1. He can serialize just the fields and automatic properties. He doesn't particularly like this idea, because other people are relying on the DataContract at this point, and relying on it to be in a particular format. This could become a little sticky for them.
2. He can create a base class that carries a flag that determines the current state of the object, whether it's being serialized or not. He decides this is a good idea.
3. He could try to serialize the parent as well. This has the advantage of giving access to the parent properties, but it's still relying on the implemented logic of the DataContractSerializer, in hoping that the Parent object's properties that are requested to be used are serialized before the List of NiceCleanBusinessObjects. Also, serializing the Parent property, when it carries a property containing a list of children creates cycles in the serialization process, because the parent serializes the children, which serializes the parent and so on so forth, so a workaround has to be made. Nevertheless, his UI architecture is depending on the fact that this Business Object self-updates itself whenever a property is set, so he still needs a reference to the parent. Our hero finds his workaround here.

So he implements numbers 2 and 3 above, and comes up with this:


[DataContract]
[KnownType(typeof(NiceCleanBusinessObject))]
public class NiceCleanParentObject
{
public NiceCleanParentObject()
{
NiceCleanObjects = new List<NiceCleanBusinessObject>();
}

[DataMember]
public string Value { get; set; }

[DataMember]
public List<NiceCleanBusinessObject> NiceCleanObjects { get; set; }
}

[DataContract, KnownType(typeof(NiceCleanBusinessObject))]
public class NiceCleanBusinessObjectBase
{
[DataMember]
protected bool _isSerializing;

[OnSerializing]
protected void OnSerializing(StreamingContext context)
{
_isSerializing = true;
}

[OnSerialized]
protected void OnSerialized(StreamingContext context)
{
_isSerializing = false;
}

[OnDeserializing]
protected void OnDeserializing(StreamingContext context)
{
_isSerializing = true;
}

[OnDeserialized]
protected void OnDeserialized(StreamingContext context)
{
_isSerializing = false;
}
}

[DataContract]
public class NiceCleanBusinessObject : NiceCleanBusinessObjectBase
{
private string _value;

[DataMember]
public string Value
{
get { return _value; }
set
{
_value = value;

if (!_isSerializing)
{
LastUpdatedBy = null;
LastUpdatedOn = null;
RunSomethingComplicated();
}
}
}

[DataMember]
public string Value2 { get; set; }

[DataMember]
public string LastUpdatedBy { get; set; }

[DataMember]
public DateTime? LastUpdatedOn { get; set; }

[DataMember]
public NiceCleanParentObject Parent { get; set; }

private void RunSomethingComplicated()
{
Value2 = Parent.Value;
}
}


Oh wow. This isn't so much of a nice clean business object anymore, now is it?
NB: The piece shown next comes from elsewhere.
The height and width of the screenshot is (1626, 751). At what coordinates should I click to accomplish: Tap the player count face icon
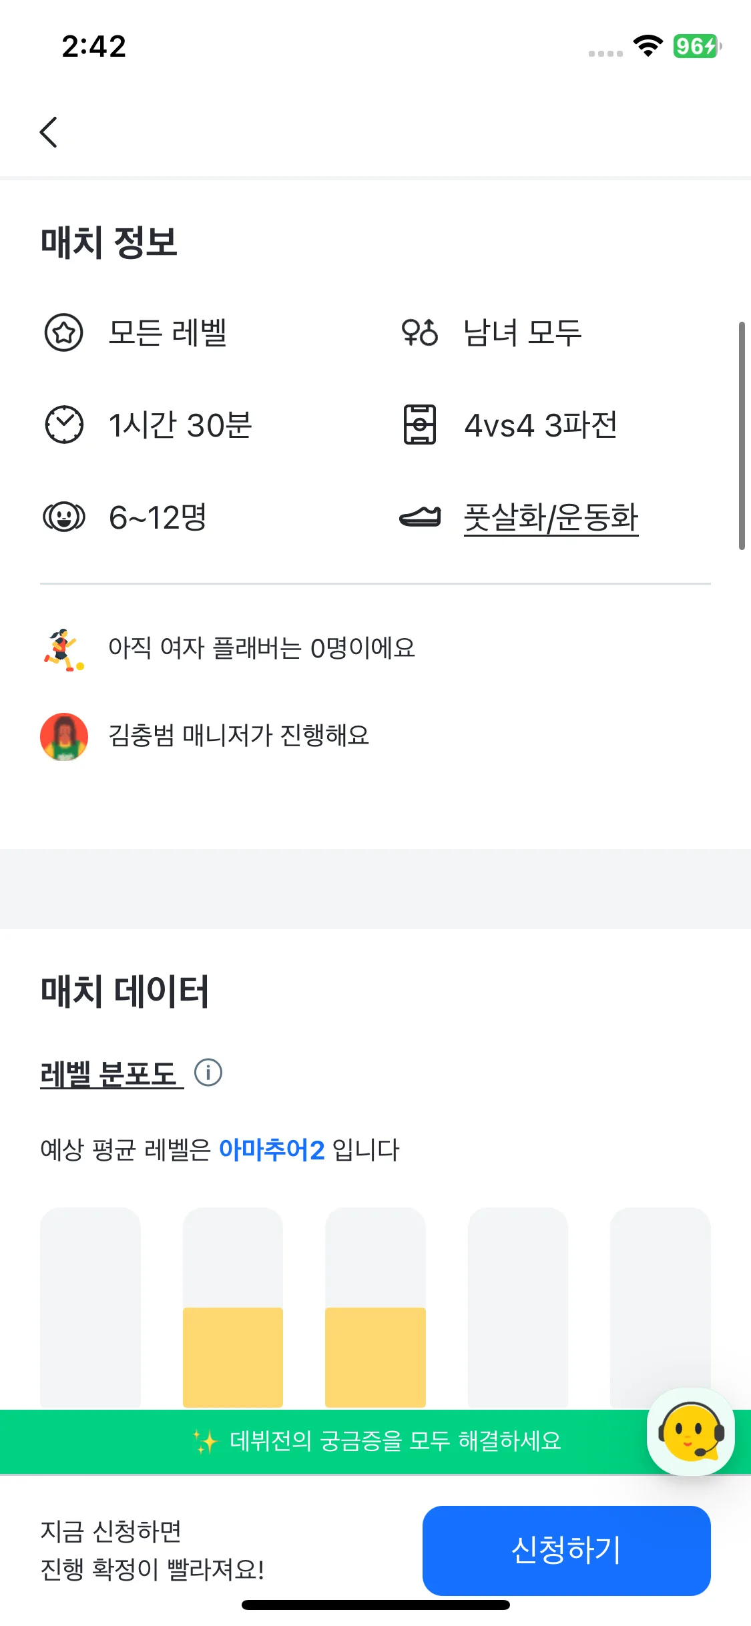[64, 517]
Well, I wish I could post more, but our time is short, so I'll tell you what ultimately happened. The business logic inside the business objects became so complicated, due to the fact that the data contract is the business object itself, that our hero ultimately decides that it would be better to switch to an anemic domain model, blasted by such architecture greats as Martin Fowler and several others.

Ultimately, he, and his team members have to support this model that is the result of his bad decision early on in the project, and he's had to learn a difficult lesson:

Don't make your business objects into data contracts. The translation layer is less work in the long run.